Israelis did not have to wait long to find another 'national treasure' in Egypt. For several weeks now their national media has been awash with commentaries on Egypt. Most showered General Abdul Fattah Al Sisi with praise for his 'bravery.' Not for the first time, an Egyptian military general has been elevated to the status of folk hero in Israel. Al Sisi comfortably won the plaudits because he reversed Egypt's march to democracy.
The overriding argument to emerge from Israeli officials, past and present, is that stability in Egypt is much more important than democracy and human rights. For Muhammad Morsi there was no question of choosing between the two; they complimented each other. This position, coupled with his Islamist origins, was reason enough to depose him.
More than the Gulf States which financed the coup, Israel has emerged as the principal beneficiary. Hence they welcomed the brutal suppression of the sit-ins and lobbied western governments to support the coup leaders. Abraham Ben Eliezer, the former defence minister, was unapologetic when he told The Marker that it was in Israel's interest for the military to remain in power in Egypt.
Western condemnation of the atrocities perpetrated by the army and the Mubarak-era thugs was dismissed by Israeli officials and analysts.

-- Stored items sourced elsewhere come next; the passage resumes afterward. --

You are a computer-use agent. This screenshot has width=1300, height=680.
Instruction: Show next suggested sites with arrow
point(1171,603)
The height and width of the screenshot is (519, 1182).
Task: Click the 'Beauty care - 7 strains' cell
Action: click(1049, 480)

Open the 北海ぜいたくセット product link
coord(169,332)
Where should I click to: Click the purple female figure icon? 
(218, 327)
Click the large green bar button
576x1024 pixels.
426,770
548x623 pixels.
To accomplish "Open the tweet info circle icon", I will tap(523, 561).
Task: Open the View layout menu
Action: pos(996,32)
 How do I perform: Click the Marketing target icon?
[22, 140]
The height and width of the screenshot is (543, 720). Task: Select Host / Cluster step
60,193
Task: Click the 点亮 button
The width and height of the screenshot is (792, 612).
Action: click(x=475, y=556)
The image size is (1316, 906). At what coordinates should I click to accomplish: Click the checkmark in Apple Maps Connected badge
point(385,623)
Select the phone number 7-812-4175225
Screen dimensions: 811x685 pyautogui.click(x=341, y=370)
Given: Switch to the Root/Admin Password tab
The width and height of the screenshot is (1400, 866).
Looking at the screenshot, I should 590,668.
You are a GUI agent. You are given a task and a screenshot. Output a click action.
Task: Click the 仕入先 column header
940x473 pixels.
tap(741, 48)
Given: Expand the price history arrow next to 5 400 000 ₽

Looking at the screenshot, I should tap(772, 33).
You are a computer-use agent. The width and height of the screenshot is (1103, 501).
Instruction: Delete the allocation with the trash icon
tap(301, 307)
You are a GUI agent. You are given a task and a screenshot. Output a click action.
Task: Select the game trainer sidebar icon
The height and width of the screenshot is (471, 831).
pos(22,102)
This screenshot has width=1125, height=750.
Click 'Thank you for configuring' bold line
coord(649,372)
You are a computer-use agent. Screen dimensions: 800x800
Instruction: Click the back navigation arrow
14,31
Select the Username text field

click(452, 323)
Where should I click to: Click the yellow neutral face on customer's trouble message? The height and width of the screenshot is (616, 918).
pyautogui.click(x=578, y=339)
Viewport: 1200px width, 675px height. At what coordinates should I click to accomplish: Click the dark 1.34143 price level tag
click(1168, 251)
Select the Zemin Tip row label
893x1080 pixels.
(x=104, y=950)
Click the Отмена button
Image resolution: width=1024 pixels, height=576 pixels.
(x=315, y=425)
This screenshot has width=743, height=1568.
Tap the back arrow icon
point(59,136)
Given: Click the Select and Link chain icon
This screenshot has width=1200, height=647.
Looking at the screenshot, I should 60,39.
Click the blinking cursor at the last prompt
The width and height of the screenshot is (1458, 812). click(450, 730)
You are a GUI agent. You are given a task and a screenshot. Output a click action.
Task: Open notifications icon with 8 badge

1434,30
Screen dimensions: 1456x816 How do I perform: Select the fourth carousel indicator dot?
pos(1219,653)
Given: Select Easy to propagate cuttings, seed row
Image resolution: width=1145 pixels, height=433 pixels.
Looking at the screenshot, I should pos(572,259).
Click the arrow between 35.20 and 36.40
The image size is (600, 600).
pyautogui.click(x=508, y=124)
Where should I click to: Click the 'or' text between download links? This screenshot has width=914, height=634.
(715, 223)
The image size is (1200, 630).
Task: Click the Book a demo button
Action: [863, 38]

The Jerusalem Post pointed out that Israel feared such condemnation would weaken the new military-backed Egyptian government and strengthen the will of the Muslim Brotherhood. It thus recommended that the West abandoned its support for democracy and stop Egypt from falling into the hands of local and global Islamists.
Similar sentiments came from academic circles. Prof Abraham Ben Zvi of the University of Haifa wrote in Israelhayom that the coup paved the way for a new Middle East that was less extremist and more sympathetic to the West.
As for former justice minister Yossi Beilin, he went even further by suggesting that the US Congress should give President Obama special discretionary powers to change the law in order to allow the continued flow of aid to Egypt; even after its military deposed a civilian government.
In Washington, the American Israel Public Affairs Committee (AIPAC) made no secret of their opposition to demands to cut aid to Egypt. In July, they lobbied and defeated an amendment sponsored by Sen. Rand Paul aimed at suspending aid to Egypt. In a letter sent to Sen. Robert Menendez, chairmen of the Senate Foreign Relations Committee, AIPAC claimed that the amendment "could increase instability in Egypt and undermine important U.S. interests and negatively impact our Israeli ally."
That the Israel lobby should campaign on behalf of the Egyptian military is quite remarkable. If nothing else, it confirms the degree to which Israel and its operatives in Washington are convinced that the Egyptian army in its present form would never wage another war against them. The Ramadan War of 1973 was the last.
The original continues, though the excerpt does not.